Un'inquietante simmetria parte molto bene, presentando una galleria di personaggi che si fanno amare e apprezzare nel corso della storia, leggermente folli ma mai fastidiosi e mai macchiette: poi forse si perde un po' per strada tra misteri svelati, scambi di personalità e apparizioni spettrali, ma resta comunque un romanzo interessante sotto diversi punti di vista, se non altro per il suo indagare sui rapporti umani e sulla loro immanenza dopo la morte, e sul dare una lettura tra il vittoriano e il moderno delle storie di fantasmi, senza mai cadere nello splatter ma mantenendo un'ottima suspense, citando a tratti Dickens ed Edith Wharton senza plagiare e sapendo costruire una storia antica di fantasmi ma con atmosfere contemporanee.

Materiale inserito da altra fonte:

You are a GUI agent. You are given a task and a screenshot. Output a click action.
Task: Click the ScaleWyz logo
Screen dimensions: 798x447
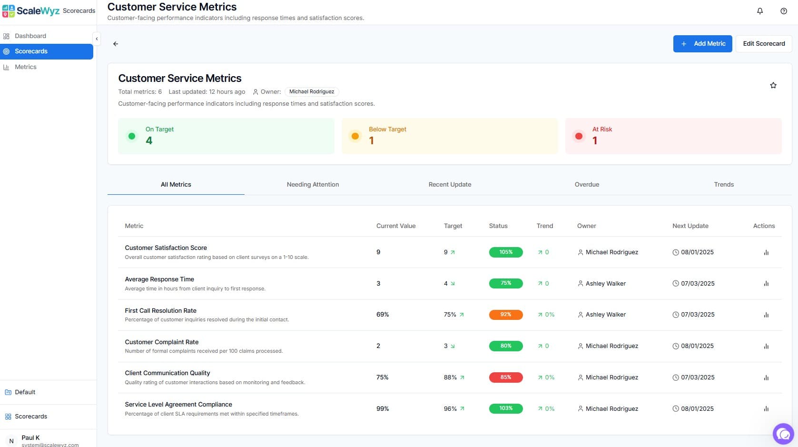31,10
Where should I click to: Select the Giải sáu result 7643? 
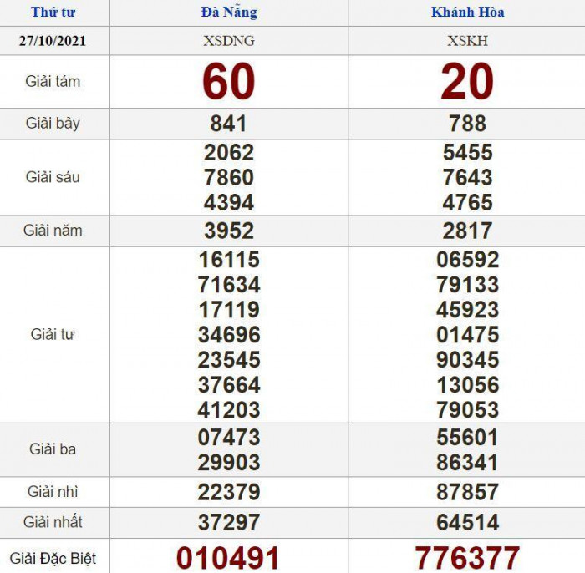point(467,177)
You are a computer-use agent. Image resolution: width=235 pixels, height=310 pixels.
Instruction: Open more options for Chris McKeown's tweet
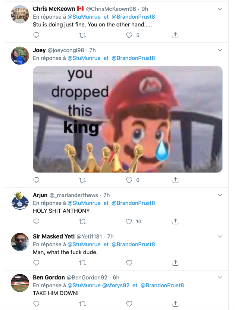[x=220, y=9]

La storia comunque avvince, fino ad un finale inquietante ma liberatorio allo stesso tempo, e ha un grosso protagonista oltre ad Elsbeth e ai suoi misteri, a Julia e Valentina e alle loro fobìe, a Robert e a Martin con le loro vite sospese: il cimitero vittoriano di Highgate, recentemente ristrutturato, che ospita personaggi illustri come la musa dei preraffaelliti Elizabeth Siddal e Carlo Marx, un tempo meta di satanisti e di sbandati, teatro di inquietanti storie di apparizioni spettrali e oggi molto amato dai visitatori di Londra in cerca di un angolo di storia diverso dalle solite mete turistiche ma nel quale si riflette comunque un'epoca e tante storie di vita e di morte.

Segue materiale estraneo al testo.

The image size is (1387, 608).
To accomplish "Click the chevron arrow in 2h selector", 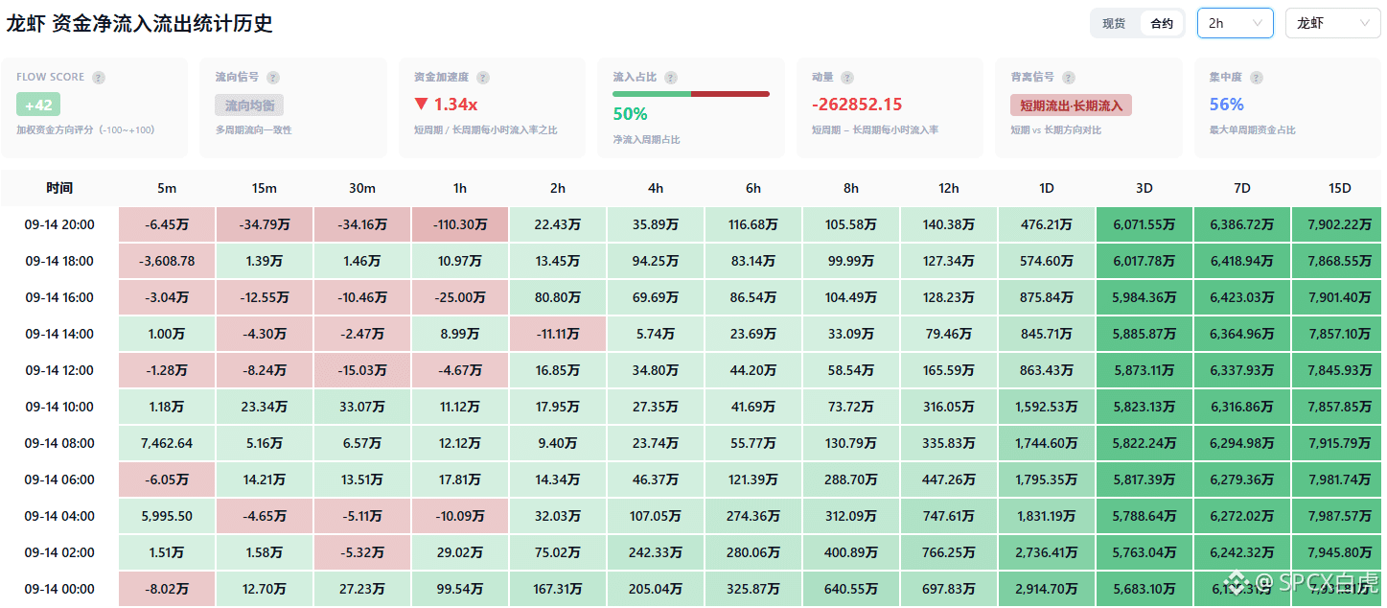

Highgate, oggetto degli studi di Robert e interlocutore fuori dalle finestre della casa di Elsbeth, è il vero protagonista di una vicenda neogotica ed intrigante, non rivolta (finalmente) solo ad un pubblico di adolescenti, ma piacevole da leggere ad ogni età, per riflettere sulla vita, la morte e i suoi misteri. Il margine tra la vita e la morte diventa sottile vicino al cimitero di Highgate, tra presenze dell'aldilà e vivi, ma alla fine ci sarà chi saprà scegliere comunque la vita, pur sapendo che la morte è ineluttabile.